Ally bolstered its funding by attracting deposits to its Internet bank, using above-average interest rates and an advertising campaign that shows competing bankers cheating little children. The company has been profitable this year after a loss of more than $10 billion in 2009.
GM's calculations of Ally's value match the estimate of Francis Gaskins, president of IPOdesktop.com in Marina del Rey, Calif., who said the lender is likely to command a market capitalization of $17 billion to $20 billion. The low end could vault Ally into the ranks of the 10 biggest U.S. commercial banks.
In addition to its common stake, the Treasury holds $11.4 billion in preferred shares convertible into common and $2.67 billion of trust-preferred securities. On top of that, the government has received $1.63 billion in dividends, according to a Sept. 10 report from the Treasury. Cerberus held a 14.9 percent stake in Ally as of Dec. 30. Tim Price, a spokesman for Cerberus, declined to comment.
Ally's repayment could fall short if GM's stock sale isn't well-received, analysts said. The automaker will try to raise as much as $16 billion in what would be the second-largest IPO in U.S. history behind Visa Inc., which raised more than $19 billion in 2008.

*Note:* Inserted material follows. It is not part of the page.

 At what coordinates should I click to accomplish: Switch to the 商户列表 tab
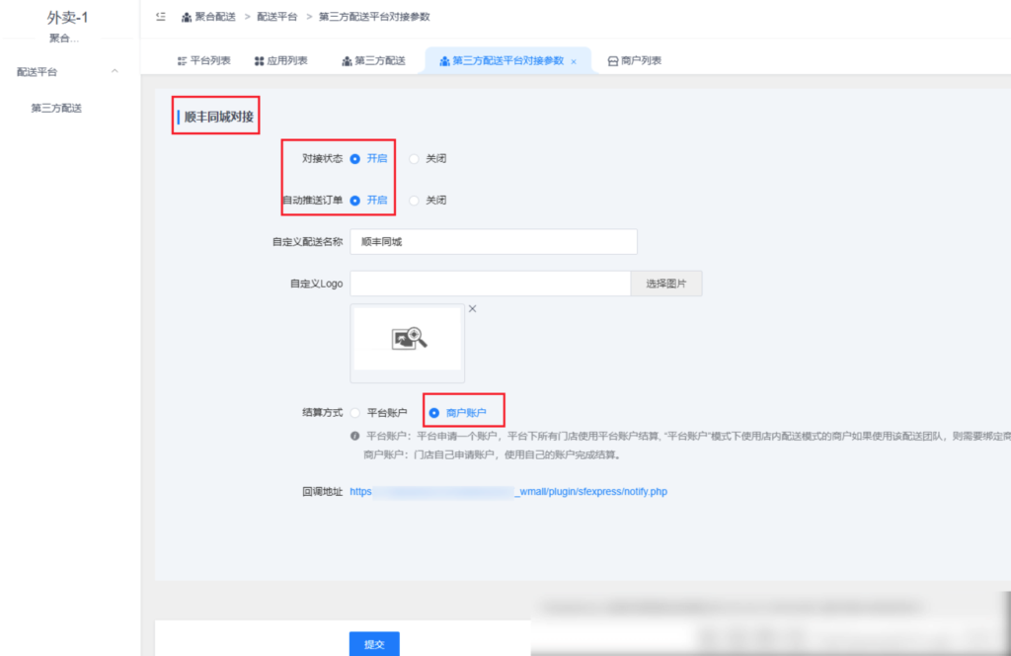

“The GM offering is critical,” said David Menlow, president of Millburn, N.J.-based IPOfinancial.com. “You could see a shaving off of between 15 to 20 percent on the valuation of Ally” if the GM IPO goes poorly, he said.

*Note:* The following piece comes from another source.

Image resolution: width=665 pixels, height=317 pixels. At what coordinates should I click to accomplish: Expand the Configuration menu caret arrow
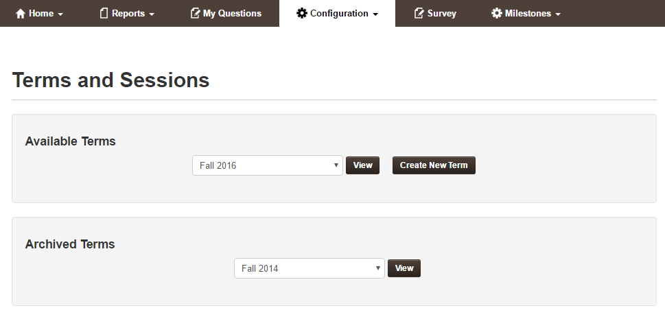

CreditSights Inc. analyst Adam Steer and Kathleen Shanley, a senior bond analyst at Gimme Credit LLC in Chicago, said it's too early to place a value on an Ally IPO. The lender's success at transforming into a deposit-based bank and the end to losses tied to home loans are still unproven, they said.
“Ally faces unique issues such as the resolution of its ResCap business, as well as funding and regulatory challenges over the next few years,” Shanley said in an e-mail. Losses at ResCap exceeded $10 billion.
An IPO that places Ally in the upper ranks of banking companies “doesn't strike me as crazy,” said Steven Kaplan, professor of finance at the University of Chicago's Booth School of Business. “They are a big player.”
Gaskins based his analysis in part on the price paid by GM in July when it purchased subprime auto lender AmeriCredit Corp. for $3.3 billion, or about 1.4 times book value.
Over the past five years, companies paid a median of 2.05 times owners' equity on five deals in the auto-finance industry, according to Bloomberg data. Ally reported $20.8 billion in shareholders' equity at the end of June.
The AmeriCredit deal led Carpenter to proclaim that Ally could be worth as much as $30 billion.
“I love the AmeriCredit deal,” Carpenter said on the company's conference call Aug. 3. “I don't have any doubt about our ability to repay.”